Vincent graduated with a Doctorate in Musical Arts in composition and theory at the University of Toronto Faculty of Music and is a member of the Canadian Music Centre.

Bio 
In 2002, his piece Essence was recorded on the CEC labels DISContact! III compilation album.  Under direction of Tim Brady, Bradyworks ensemble premiered his Un-What? at Oscar Peterson Concert Hall. In March 2003, and Bozzini String Quartet premiered his Three Ring Circus in April 2004, and during that same year, Terra Firma was premiered by the Wire Ensemble under The New Modes group.
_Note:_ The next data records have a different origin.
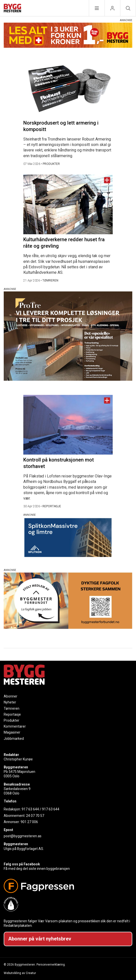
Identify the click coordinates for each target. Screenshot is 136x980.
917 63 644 (30, 809)
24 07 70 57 (35, 816)
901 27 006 (29, 822)
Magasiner (12, 732)
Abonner (11, 696)
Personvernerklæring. (51, 964)
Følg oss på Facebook (22, 864)
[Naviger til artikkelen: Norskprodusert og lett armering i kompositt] (68, 84)
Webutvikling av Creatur (20, 973)
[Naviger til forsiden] (13, 9)
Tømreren (11, 708)
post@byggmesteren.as (22, 836)
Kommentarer (15, 726)
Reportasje (12, 714)
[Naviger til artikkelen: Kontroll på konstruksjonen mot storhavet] (68, 425)
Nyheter (10, 702)
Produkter (11, 720)
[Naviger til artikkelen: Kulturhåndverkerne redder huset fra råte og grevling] (68, 204)
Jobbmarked (14, 738)
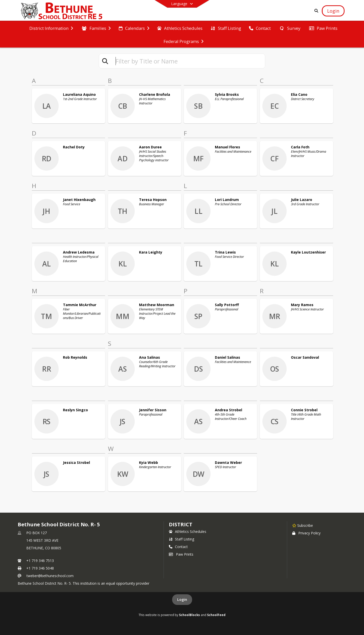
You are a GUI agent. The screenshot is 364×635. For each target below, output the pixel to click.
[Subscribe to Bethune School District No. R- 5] (303, 525)
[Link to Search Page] (315, 11)
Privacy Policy (306, 533)
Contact (178, 547)
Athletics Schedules (188, 531)
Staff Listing (181, 539)
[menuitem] (51, 28)
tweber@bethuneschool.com (50, 576)
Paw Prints (181, 554)
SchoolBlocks (189, 615)
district (180, 524)
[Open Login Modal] (333, 11)
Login (182, 599)
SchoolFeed (216, 615)
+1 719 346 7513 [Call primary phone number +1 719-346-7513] (40, 560)
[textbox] (188, 61)
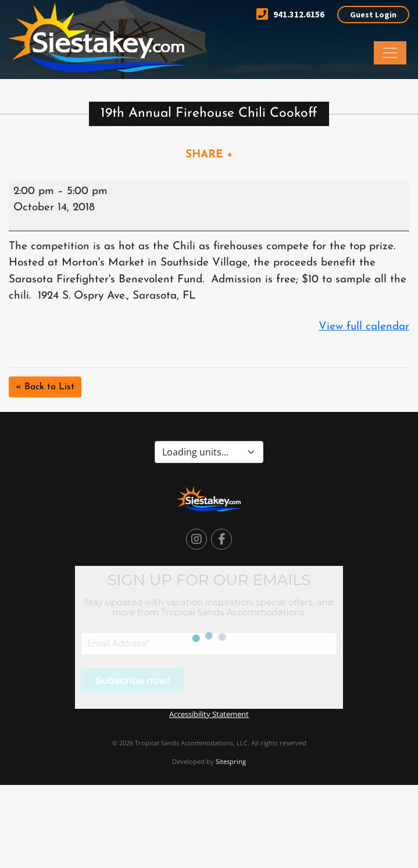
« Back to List (45, 387)
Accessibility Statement (209, 714)
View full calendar (364, 327)
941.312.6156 (290, 14)
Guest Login (373, 15)
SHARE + (209, 155)
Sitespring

Between November 2003 and February 2004, Michael has premiered three electroacoustic works Sat There and Clapped, Advaita, and Three Stories for the Faint of Heart at the ÉuCue Concert Series at Oscar Peterson concert hall in Montreal, Quebec. In late 2003, he won the Allan award for his work in mixed electroacoustic and instrumental forms, and has written articles and reviews for eContact! Electroacoutic music journal, and la Scene Musicale classical music magazine. For the past 6 years, Michael has been on staff at la Scene Musicale, acting as new editor, and news contributor.

Michael has collaborated choreographer Jennifer Mascall and videographer Jacqueline Levitin on a feature work for the Off Centre Dance Company entitled Just Barely, which premiered at SFU Burnaby Theatre on April 8 and 9, 2005. Michael has also worked with plunderphnics composer, John Oswald on a concert inspired by Glenn Gould for the Vancouver New Forms festival, which saw the premiere of his work Gouldberg Variations on September 15, 2005. He has joined forces with the Vancouver spoken word artists Barbara Adler on two unique pieces entitled Baby 81 and Little Museum. Little Museum has since been recorded on the spoken word CD Flusterblush released in July 2006.

Over the years 2005 and 2006,  Michael wrote and adapted a feature-length spoken-word opera entitled Generation X- the Opera, which was based on a novel by Canadian author Douglas Coupland. Generation X- the Opera, premiered on March 17, 2006, at the SFU Burnaby Theatre, in Burnaby BC.

In February 2007, Michael premiered three speech melody compositions titled Warnings from Punk Rock 101, West-Coast Cats, and Dying Ain't Bad Y'all at  the Western Front in Vancouver BC, for the PuSh International Performing Arts Festival.

Michael also contributed as one of four composers in a multi-interdisciplinary work entitled Triaspora, performed at the Chan Centre for the Performing Arts on September 21–22, 2007 by Juno Award nominated performers Orchid Ensemble and Moving Dragon Dance, with multimedia by Aleksa Dulic and Kenneth Newby.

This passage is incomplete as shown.